Ночь/Une nuit (1880, publ.1880 ; 25 p)
En six mini-chapitres sera raconté la dernière nuit d'Aleksei : Il se meut dans la tristesse profonde, avec dégoût pour ses contemporains pharisiens et lâches, la tristesse et la dépression. Il semble déterminé pour le dernier acte, se procure un revlver. Pourtant il y a tout un monde de petites rencontres, de souvenirs d'ordre différents entre reproches et invitations à réflèchir, qui vont défiler. Comment alors se passeront-ils, ces dernières heures, et avant quoi ? Vers où se penchera la balance ?

REMARQUES :
Dès les premières lignes il est absolumment clair qu'ici quelqu'un parle de ses misères, questions, accusations les plus profondes.Beaucoup de phrases sont formulées par ailleurs en forme de question : c'est un chercheur ici, quelqu'un qui doute des soi-disant quatre vérités régnant la societé. L'auteur a sondé les profondeur de son humanité, de l'humanité et écrit, voudrais-je dire, « avec autorité ». On doit être prêt lors de la lecture de se laisser atteindre, de recevoir un vrai seau d'eau dans une figure endormie.

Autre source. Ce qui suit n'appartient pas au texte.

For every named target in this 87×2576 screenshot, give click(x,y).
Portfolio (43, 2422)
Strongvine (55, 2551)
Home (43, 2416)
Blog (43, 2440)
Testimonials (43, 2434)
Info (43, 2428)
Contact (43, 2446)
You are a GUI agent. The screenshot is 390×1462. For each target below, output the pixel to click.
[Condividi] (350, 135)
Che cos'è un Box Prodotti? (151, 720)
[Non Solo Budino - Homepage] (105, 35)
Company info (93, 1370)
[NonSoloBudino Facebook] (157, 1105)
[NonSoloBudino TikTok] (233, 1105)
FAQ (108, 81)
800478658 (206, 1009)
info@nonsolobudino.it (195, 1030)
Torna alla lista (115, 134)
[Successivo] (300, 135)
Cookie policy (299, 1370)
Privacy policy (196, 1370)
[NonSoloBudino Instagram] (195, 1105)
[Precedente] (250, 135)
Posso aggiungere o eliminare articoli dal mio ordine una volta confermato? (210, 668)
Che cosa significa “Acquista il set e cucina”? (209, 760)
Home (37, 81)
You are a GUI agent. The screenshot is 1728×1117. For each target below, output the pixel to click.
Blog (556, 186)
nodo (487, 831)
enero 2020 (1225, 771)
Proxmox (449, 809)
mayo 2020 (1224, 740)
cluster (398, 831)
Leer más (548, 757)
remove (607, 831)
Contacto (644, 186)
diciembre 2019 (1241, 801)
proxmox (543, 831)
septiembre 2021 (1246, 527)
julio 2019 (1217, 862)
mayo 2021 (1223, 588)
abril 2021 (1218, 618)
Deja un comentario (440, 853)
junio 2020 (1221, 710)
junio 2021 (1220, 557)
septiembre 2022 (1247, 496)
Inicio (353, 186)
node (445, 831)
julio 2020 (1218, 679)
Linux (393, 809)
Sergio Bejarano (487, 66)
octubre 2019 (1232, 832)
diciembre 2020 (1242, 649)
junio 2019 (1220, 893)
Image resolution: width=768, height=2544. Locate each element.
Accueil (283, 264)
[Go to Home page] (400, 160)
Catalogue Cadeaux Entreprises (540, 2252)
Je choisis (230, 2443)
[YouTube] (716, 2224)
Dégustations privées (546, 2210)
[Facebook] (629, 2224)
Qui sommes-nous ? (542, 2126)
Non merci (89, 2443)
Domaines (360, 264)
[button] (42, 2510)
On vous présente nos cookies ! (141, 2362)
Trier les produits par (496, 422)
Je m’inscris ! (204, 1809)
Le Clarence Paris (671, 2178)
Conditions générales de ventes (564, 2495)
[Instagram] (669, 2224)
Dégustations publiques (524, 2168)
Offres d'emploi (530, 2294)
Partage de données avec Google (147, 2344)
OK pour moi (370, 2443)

Cela me rappelait certains textes existentiels qui, en cette époque, me semblait encore rares (pê certains morceaux de Dostoïevski qui, rappelons-nous, vivait encore lors de la parution de ces nouvelles de Garchine!). Plus tard on pourrait citer un Léonid Andreïev ou encore plus tard, certains réprésentants d'une écriture existentialiste.

On sent un maître à l'oeuvre et cela ne m'étonnait pas trop d'apprendre (même si moi-même je ne connaissais pas Garchine jusqu'à la présentation d'eXPie) que malgré la minceur de son œuvre, l'auteur a trouvé un écho immense à son époque, suscitant des vraies tempêtes de manifestations de sympathie lors de lectures publiques jusqu'au point que les applaudissements ne permettaient pas continuer (voir ici un article en anglais : http://books.google.fr/books?id=ED3U_XVLwHwC&pg=PA75&lpg=PA75&dq=robert+wessling+garshin&source=bl&ots=GyBenEfrza&sig=L5nBpi0A1GXUhi7uSlGNCwsohAY&hl=en&ei=CVrvS-ufCI_atgOkmPXRDw&sa=X&oi=book_result&ct=result&redir_esc=y#v=onepage&q=robert%20wessling%20garshin&f=false ). Cela parle pour moi beaucoup aussi du public russe et son ressenti, son temperament. Beaucoup se retrouvait dans ces écrits de Garchine que certains qualifieraient comme tristes, dépressifs ou je ne sais pas quoi. Derrière cela il y a un cri des profondeurs, une soif de justice, aussi spécialement une expression de l'horreur face à la guerre ! C'est là que Garchine devenait connu, apparemment : suite à sa drôle de participation à la guerre russo-turc, il parla dans certains récits de l'absurdité de la guerre et devenait un classique des écrits pacifistes. Il fût cité dans une lignée avec un Remarque et autres... C'est probablement à la suite de ses expériences en guerre que fût déclenché en lui dans les années 80 une mélancolie, voir dépression de plus en plus fortes...

A la suite beaucoup des grands auteurs russes se réfèraient à lui : un Tchekhov, un Gorki... Il compte comme un premier utilisateur, découvreur de cette forme courte dont Tchekhov développa une, deux décennies plus tard la maîtrise.

Une découverte très forte qu'on ne devrait déguster qu'en petites doses. Mais quelles richesses nous reserve encore la littérature russe immense ???